Lo spam aggressivo è uno dei problemi quotidiani più diffusi e comuni degli ultimi decenni, ma fortunatamente esiste una soluzione.
La casella di posta elettronica è diventata uno spazio centrale della nostra vita digitale, un crocevia in cui convivono comunicazioni personali ed esigenze lavorative. Si tratta di un flusso costante di messaggi che devono spesso raggiungersi subito, ma anche di contatti indesiderati.
Ogni giorno veniamo raggiunti da newsletter dimenticate, promozioni insistenti e, nei casi peggiori, tentativi di phishing che mettono alla prova attenzione e pazienza. Nel contesto italiano ed europeo, la sensibilità verso privacy e protezione dei dati è molto alta, anche per quello che riguarda la posta elettronica.
La tradizione della comunicazione scritta incontra l’immediatezza del digitale, creando il bisogno di strumenti semplici ma efficaci per mantenere l’ordine. Gmail risponde con una funzione diretta e affidabile: il blocco dei mittenti indesiderati, un gesto che restituisce controllo e riduce il rumore di fondo.
Bloccare un mittente significa proteggere tempo, concentrazione e tranquillità. È un’azione immediata che permette di filtrare ciò che conta davvero, lasciando fuori ciò che disturba. Le email non pertinenti vengono deviate automaticamente nello spam, alleggerendo la posta in arrivo e migliorando l’efficienza quotidiana.
C’è poi la sicurezza, phishing e spam restano minacce concrete e bloccare un mittente sospetto di raggiungerci è un modo semplice per ridurre i rischi. Infine, bloccare un indirizzo significa esercitare un diritto: decidere chi può contattarci, in linea con i principi europei sulla protezione dei dati.
La procedura su desktop è immediata, basta aprire un messaggio, cliccare sui tre puntini in alto a destra e selezionare “Blocca”. Da quel momento Gmail chiederà conferma e tutti i futuri messaggi saranno inseriti nella cartella “Spam”.
Lo stesso vale su smartphone, sia Android sia iOS, l’interfaccia è coerente e l’operazione richiede pochi secondi, ovunque ci si trovi. Bloccare non è però la stessa cosa che segnalare come spam, il blocco riguarda solo il proprio account e serve per gestire contatti specifici.
La segnalazione, invece, contribuisce a “educare” i filtri di Google, migliorando la protezione per l’intera comunità di utenti, è la scelta ideale per la sicurezza.
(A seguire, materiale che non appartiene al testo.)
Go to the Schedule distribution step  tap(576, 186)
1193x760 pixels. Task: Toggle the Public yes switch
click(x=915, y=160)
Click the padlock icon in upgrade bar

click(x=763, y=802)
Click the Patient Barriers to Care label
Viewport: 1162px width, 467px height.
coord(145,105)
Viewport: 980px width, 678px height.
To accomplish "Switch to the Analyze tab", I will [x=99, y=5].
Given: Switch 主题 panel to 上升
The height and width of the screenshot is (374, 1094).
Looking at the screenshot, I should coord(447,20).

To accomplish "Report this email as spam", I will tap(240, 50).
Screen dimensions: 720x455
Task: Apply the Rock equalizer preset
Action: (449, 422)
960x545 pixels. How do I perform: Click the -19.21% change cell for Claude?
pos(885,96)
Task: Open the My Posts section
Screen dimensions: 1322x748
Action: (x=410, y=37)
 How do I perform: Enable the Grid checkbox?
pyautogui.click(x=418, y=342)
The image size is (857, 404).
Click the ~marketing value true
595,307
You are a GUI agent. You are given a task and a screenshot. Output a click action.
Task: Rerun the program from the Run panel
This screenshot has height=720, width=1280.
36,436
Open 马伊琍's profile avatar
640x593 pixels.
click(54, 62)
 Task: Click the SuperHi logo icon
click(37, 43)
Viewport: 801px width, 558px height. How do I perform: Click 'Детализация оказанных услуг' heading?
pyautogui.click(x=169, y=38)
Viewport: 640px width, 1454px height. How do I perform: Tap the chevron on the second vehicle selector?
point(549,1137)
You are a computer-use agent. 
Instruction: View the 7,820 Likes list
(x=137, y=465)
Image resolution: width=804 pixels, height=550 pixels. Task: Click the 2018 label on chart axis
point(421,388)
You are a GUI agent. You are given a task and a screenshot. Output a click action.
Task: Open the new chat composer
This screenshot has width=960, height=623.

In questo modo, sarà la piattaforma di Gmail, col tempo, a individuare le email spam autonomamente.
Ma col tempo le esigenze cambiano e per questo permette di sbloccare facilmente un indirizzo, basta accedere alle impostazioni, aprire la sezione “Filtri e indirizzi bloccati” e rimuovere il blocco. Una gestione flessibile, pensata per adattarsi alla vita reale e mantenere la posta elettronica uno spazio ordinato, sicuro e davvero utile.
Gestire la propria mail non serve solo per avere un accesso più semplice a documenti e comunicazioni, serve anche per proteggere se stessi. Giorno dopo giorno le minacce del web aumentano e la sicurezza parte anche da piccoli gesti come proteggersi dallo spam.